Each month we like to give customers hacks and tips to help improve their moving experience. This month we are going to talk about moving with a baby and moving with a pet.

Part 1 – Moving with a baby

Planning a move when you have an infant can be a stressful endeavour but there are a few things you can do to help make it an easier experience. A huge mistake that many people make is that they end up sending all of the important baby items off in the container and then realise that the baby’s favourite toy or blanket has already been packed and shipped or is buried deep inside a box somewhere. Be sure that you have a dedicated baby bag that stays with you throughout the entire moving process be it a short move across town or a move overseas. Include your child’s favourite toy, blanket, spare clothes and changing items. Babies are not big fans of change so the more things you have and can do to bring a sense of comfort and normality to your baby the better.

Here are some tips for moving with a baby:

  1. Leave the baby’s stuff to the end in your packing process. This way you do not accidently pack an important baby item and then have to open box after box trying to find it.
  2. Babies don’t like change so keep the baby’s routine as normal as possible with nap times and feedings. Babies don’t really worry about the mess of packed boxes as they are too young to notice but they certainly feel any stress felt by the parents so if you can keep their routine as normal as possible during the moving process it will save a lot of crying!
  3. Keeping the moving process safe! If you have a toddler crawling and walking about stacks of boxes can be dangerous so ensure that the area is secure and baby friendly throughout the move. Also ensure that your new house has all of the safety essentials that every home needs with a baby around such as stair gates and electrical socket plugs before your move in.
  4. Unpack and set up your child’s room right away in the new house. This gives them a comfortable and familiar place.
  5. Get help with packing so you can take the baby out and away from the packing chaos. Hiring a moving company to do the hard work will save you so much hassle and allow you to escape with the baby for a few hours. At Global Exclusive Movers’ Network (GEM) all of our movers are family friendly, trusted and professional.

Part2 – Moving with a pet

Another ingredient to produce stress during a move is moving with a pet. This takes a lot of preplanning and is certainly not something you should leave to the last minute. Moving with your pet within your own country is of course a much easier task. However, you must still be well prepared and take care to not distress your pet. Internationally takes a lot more planning and it is best to seek advice from your nearest pet relocation expert.

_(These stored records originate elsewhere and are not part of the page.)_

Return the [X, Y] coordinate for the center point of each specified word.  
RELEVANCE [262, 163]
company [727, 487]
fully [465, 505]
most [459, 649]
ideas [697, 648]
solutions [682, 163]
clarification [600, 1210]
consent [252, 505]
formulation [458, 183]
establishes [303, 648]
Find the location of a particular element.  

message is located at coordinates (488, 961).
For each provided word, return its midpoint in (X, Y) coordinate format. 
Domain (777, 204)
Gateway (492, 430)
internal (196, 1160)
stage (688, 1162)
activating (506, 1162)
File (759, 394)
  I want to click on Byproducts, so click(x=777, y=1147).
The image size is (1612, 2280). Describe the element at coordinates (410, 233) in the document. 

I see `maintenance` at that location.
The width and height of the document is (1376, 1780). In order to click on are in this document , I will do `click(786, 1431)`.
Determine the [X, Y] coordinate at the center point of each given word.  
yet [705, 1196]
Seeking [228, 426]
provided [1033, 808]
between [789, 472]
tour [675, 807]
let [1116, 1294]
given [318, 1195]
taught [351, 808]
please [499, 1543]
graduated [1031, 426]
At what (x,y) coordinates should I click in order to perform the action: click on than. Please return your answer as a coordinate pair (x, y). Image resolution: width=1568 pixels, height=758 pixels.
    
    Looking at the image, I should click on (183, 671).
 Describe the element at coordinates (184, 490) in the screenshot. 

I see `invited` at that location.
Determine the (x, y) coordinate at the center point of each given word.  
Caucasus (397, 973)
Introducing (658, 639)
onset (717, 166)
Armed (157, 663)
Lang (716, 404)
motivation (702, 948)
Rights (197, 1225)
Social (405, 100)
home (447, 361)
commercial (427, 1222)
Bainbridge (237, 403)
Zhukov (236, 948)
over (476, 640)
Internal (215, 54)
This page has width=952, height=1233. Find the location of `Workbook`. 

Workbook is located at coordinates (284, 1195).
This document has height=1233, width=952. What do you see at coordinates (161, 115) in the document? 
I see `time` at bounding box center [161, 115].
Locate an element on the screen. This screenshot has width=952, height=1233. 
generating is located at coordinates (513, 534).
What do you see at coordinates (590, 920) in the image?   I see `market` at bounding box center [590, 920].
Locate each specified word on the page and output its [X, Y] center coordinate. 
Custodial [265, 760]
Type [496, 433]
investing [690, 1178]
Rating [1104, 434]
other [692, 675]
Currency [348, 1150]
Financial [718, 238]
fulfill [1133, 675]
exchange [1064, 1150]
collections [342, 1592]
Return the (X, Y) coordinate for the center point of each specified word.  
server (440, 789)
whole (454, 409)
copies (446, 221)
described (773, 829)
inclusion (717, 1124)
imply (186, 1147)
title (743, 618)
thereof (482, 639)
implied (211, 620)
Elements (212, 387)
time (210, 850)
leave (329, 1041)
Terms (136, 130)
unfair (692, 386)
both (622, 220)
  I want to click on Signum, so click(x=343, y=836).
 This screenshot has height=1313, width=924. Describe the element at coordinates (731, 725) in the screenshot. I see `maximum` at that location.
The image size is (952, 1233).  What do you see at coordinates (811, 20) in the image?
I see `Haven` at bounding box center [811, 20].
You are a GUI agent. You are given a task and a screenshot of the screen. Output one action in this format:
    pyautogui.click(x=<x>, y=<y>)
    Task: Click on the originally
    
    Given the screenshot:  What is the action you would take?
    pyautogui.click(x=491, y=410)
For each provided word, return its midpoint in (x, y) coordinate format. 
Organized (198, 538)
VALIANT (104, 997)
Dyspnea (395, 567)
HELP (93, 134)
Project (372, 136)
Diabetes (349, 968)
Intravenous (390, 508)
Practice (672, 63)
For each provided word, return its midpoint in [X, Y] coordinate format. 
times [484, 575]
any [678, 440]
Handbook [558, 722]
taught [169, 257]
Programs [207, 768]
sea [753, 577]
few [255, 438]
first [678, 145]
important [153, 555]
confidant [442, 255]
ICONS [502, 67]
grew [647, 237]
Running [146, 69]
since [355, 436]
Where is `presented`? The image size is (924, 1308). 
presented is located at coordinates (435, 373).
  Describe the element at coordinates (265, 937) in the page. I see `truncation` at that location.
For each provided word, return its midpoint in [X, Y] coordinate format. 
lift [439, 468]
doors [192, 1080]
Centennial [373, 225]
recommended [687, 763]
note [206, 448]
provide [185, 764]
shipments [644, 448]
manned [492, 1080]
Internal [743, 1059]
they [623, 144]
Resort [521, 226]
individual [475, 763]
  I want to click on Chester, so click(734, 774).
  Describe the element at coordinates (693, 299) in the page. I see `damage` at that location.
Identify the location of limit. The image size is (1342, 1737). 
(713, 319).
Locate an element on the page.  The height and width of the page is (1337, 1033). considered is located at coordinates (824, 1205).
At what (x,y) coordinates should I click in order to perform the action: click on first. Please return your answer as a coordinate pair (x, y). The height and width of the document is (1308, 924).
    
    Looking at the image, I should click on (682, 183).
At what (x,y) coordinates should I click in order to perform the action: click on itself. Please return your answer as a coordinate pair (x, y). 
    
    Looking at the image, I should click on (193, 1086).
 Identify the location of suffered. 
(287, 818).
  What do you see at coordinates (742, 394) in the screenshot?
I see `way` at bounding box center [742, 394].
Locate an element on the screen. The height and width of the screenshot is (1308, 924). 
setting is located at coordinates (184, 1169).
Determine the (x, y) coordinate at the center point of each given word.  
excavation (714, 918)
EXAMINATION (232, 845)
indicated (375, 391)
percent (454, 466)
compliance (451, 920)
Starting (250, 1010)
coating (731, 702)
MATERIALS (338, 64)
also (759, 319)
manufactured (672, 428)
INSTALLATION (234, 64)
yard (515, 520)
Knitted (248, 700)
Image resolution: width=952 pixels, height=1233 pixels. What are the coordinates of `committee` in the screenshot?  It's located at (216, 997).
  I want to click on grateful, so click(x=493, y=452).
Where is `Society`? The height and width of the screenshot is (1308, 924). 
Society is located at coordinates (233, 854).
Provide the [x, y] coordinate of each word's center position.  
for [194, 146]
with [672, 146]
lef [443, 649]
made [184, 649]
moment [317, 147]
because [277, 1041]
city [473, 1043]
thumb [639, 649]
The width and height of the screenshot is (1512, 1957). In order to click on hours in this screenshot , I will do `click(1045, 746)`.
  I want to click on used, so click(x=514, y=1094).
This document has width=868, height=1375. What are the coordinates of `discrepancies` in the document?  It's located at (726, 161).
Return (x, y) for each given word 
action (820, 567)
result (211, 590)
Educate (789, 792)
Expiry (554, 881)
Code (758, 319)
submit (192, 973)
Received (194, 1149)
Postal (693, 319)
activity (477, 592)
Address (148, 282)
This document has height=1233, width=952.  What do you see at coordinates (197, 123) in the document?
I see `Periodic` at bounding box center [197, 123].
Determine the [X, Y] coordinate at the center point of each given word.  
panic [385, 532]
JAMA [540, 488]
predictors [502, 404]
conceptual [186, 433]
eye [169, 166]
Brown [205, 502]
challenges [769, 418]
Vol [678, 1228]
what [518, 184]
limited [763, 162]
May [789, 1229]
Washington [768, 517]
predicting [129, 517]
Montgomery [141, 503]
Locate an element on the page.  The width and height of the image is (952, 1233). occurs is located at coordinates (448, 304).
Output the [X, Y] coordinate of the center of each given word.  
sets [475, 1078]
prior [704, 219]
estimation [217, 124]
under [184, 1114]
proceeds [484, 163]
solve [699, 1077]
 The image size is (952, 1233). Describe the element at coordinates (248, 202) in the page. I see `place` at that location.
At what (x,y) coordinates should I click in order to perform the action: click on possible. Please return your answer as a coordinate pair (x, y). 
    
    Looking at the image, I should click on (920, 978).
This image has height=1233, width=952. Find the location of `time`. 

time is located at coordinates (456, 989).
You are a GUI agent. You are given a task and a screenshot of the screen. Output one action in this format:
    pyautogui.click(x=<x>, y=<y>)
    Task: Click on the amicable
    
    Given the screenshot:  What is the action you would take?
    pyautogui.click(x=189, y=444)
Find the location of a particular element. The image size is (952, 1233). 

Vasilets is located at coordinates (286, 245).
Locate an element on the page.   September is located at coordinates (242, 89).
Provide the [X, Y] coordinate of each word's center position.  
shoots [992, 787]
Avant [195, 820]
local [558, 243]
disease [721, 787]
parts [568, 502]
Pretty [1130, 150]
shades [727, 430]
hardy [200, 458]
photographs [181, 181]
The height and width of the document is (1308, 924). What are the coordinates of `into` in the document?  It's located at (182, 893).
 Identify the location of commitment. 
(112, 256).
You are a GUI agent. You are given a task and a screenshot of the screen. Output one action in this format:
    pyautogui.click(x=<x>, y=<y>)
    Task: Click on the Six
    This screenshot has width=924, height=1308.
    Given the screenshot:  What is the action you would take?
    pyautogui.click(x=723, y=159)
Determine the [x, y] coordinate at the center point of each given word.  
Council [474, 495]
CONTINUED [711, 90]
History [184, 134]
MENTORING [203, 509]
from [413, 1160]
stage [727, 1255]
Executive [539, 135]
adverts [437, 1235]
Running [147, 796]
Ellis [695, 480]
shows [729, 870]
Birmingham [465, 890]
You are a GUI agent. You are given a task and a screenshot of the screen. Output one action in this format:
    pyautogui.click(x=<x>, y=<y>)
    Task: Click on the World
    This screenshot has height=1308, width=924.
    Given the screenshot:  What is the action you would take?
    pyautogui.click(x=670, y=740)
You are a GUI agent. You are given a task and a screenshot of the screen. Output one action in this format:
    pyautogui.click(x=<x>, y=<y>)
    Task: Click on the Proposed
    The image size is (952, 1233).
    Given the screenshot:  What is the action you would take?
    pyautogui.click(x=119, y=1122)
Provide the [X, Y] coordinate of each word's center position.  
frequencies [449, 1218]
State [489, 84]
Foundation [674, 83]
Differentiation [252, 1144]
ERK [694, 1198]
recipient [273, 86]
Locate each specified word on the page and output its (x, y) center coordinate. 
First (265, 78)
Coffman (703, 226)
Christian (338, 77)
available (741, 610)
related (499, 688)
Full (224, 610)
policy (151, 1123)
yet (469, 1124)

Here are some top pet relocation tips:

  1. Try to keep your pet away from all packing activities as this can be incredibly stressful for your pet.
  2. Make a vet visit to make sure that their vaccines are up to date and that they have the correct vaccines required if the move is international. Also use this time to get microchip information updated with the new address and information.
  3. Read up on customs laws to find out if quarantines are required.
  4. Have a safe room for them to stay where they feel comfortable when packing is happening.
  5. If moving international get them used to their crate before the move happens to minimize stress. Let them sleep in the chosen crate in the weeks before to get them comfortable with it.
  6. Time it so that the pet arrives at the new location once unpacking has been done as this allows them to become accustomed to the new surroundings whilst also having furniture or other items that they recognize from the old home.
  7. Make sure they are secure and cannot escape once in the new location.
  8. Let your pet adjust slowly. If your cat hides under the bed in the new house let it be and adjust in their own time. For a dog, take it for lots of walks around the new area so that they can get adjusted to the new surroundings and so that they can get used to new smells and sights.